_EJERCICIO PROPUESTO_
Sustituye "fortificaciones" por "murallas" y reescribe el fragmento de página desde "El desarrollo de" hasta "ende, territorialmente estables.".

_FRAGMENTO DE PÁGINA_
El desarrollo de la trama urbana en la Europa Occidental en épocas antigua y medieval (si hemos de seguir una división ortodoxa –sic.- de la división de los períodos históricos) ha visto en la necesidad de defensa de los conjuntos habitados con carácter urbano y en la plasmación material de dicha necesidad, las fortificaciones, uno de sus hitos referenciales. De una u otra forma, poblamiento humano y defensa son dos realidades que han venido marchando parejas prácticamente desde el establecimiento de sociedades complejas basadas en una economía excedentaria y, por ende, territorialmente estables.

_DATOS PROPORCIONADOS_
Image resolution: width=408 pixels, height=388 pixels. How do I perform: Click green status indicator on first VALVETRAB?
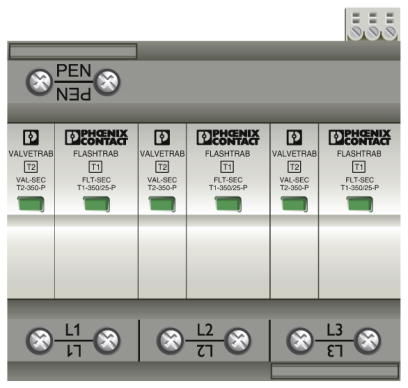[31, 204]
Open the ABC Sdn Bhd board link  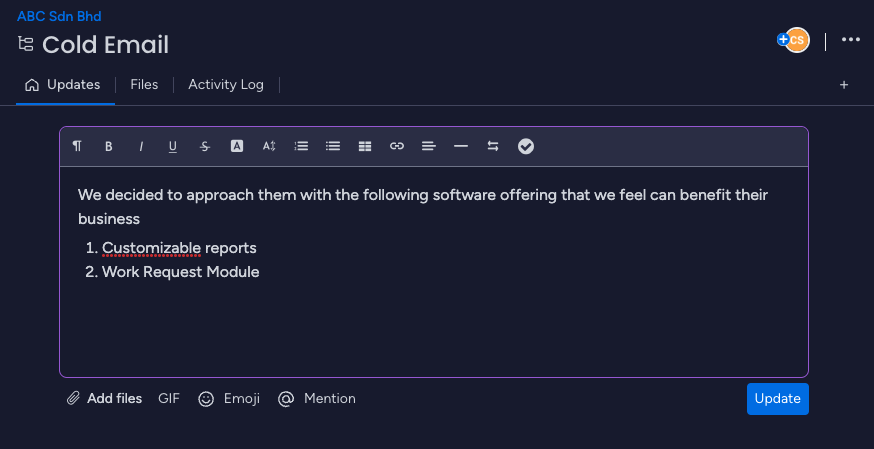pos(59,16)
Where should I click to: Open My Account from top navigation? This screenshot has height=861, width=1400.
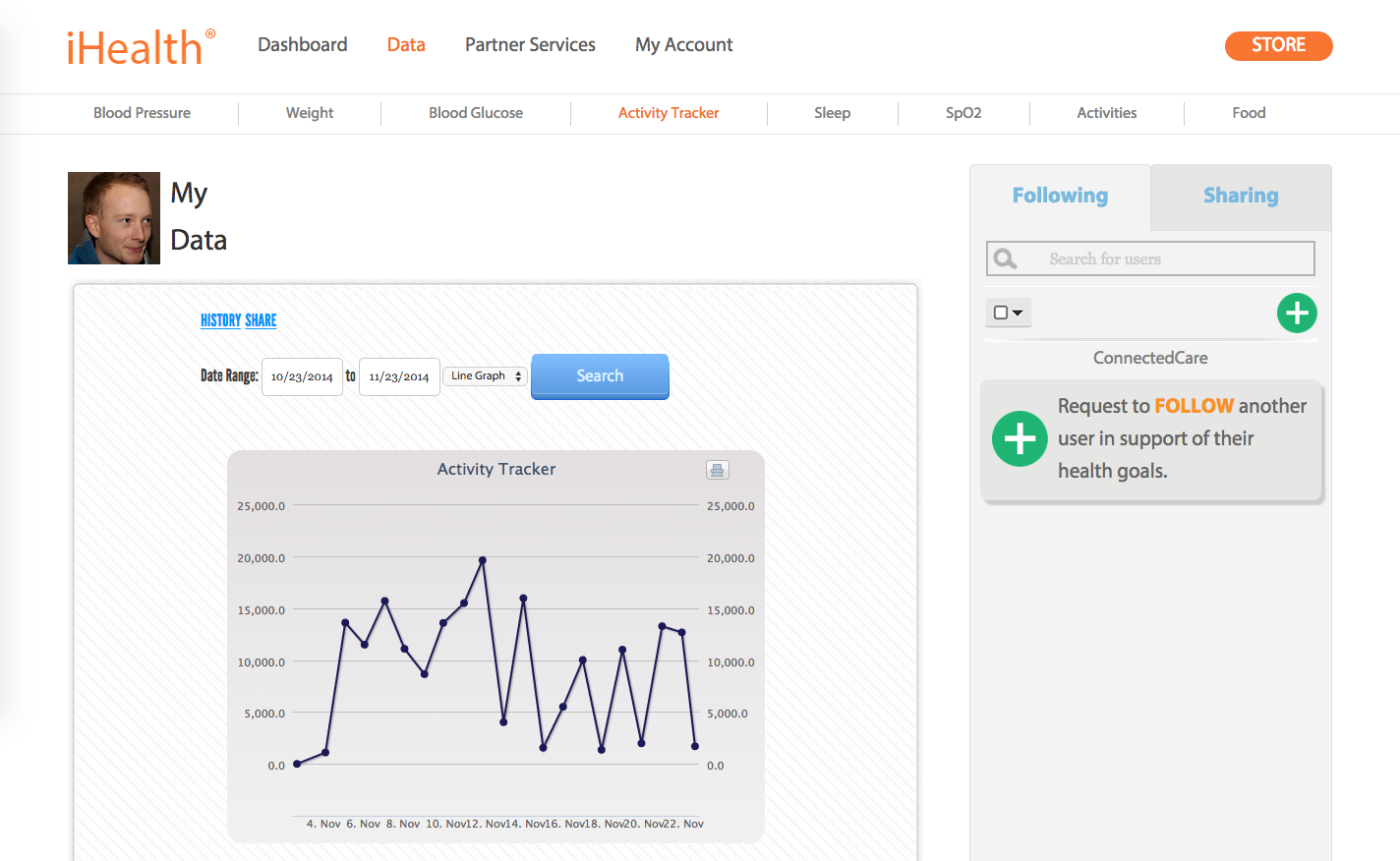click(x=683, y=44)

_SOLUCIÓN DEL PROBLEMA_
El desarrollo de la trama urbana en la Europa Occidental en épocas antigua y medieval (si hemos de seguir una división ortodoxa –sic.- de la división de los períodos históricos) ha visto en la necesidad de defensa de los conjuntos habitados con carácter urbano y en la plasmación material de dicha necesidad, las murallas, uno de sus hitos referenciales. De una u otra forma, poblamiento humano y defensa son dos realidades que han venido marchando parejas prácticamente desde el establecimiento de sociedades complejas basadas en una economía excedentaria y, por ende, territorialmente estables.